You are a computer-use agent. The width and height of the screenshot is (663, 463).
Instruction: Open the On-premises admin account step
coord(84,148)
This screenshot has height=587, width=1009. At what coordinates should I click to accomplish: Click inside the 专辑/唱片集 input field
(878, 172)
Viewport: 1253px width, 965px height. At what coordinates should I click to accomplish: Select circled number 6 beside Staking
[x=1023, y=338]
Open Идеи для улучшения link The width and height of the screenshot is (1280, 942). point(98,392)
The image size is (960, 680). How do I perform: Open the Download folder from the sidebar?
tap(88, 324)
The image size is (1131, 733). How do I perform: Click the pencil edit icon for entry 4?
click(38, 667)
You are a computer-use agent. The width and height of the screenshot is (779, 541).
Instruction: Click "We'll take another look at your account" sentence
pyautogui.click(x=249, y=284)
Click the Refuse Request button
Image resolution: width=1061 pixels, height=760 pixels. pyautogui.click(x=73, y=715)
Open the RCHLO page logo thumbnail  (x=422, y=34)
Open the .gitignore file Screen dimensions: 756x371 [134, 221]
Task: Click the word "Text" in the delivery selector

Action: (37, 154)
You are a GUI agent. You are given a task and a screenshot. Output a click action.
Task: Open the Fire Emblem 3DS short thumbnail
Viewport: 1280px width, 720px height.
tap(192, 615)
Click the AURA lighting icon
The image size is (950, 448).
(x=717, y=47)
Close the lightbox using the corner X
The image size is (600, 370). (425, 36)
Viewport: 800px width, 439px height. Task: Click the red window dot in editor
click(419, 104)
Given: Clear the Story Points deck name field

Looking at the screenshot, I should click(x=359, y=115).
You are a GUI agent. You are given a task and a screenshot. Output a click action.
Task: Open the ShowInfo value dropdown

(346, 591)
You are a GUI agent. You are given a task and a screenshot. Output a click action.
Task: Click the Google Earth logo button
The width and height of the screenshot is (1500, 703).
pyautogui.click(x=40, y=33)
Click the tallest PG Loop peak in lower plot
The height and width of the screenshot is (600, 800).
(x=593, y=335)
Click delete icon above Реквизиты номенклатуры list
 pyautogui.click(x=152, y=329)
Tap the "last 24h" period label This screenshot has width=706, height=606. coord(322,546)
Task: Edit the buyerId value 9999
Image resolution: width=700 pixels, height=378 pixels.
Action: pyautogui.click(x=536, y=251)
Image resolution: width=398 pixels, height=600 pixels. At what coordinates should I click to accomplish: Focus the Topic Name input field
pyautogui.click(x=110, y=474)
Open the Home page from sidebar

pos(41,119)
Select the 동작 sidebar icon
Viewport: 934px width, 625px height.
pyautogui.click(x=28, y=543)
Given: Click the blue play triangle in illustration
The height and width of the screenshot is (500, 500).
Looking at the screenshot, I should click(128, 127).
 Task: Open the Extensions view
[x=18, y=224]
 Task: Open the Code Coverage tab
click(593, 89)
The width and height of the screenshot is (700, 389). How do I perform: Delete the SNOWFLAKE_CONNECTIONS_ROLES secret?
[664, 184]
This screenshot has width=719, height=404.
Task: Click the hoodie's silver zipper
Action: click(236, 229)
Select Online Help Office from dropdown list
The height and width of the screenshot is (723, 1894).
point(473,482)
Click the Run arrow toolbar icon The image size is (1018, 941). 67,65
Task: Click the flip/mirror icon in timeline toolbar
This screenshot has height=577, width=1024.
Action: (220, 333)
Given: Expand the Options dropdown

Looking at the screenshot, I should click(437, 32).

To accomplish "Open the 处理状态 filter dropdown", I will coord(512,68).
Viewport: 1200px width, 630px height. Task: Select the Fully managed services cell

* TASK GOAL:
From the material above, tally every line that includes the word "logo" and state the count only.

* ANSWER TO THIS PROBLEM:
2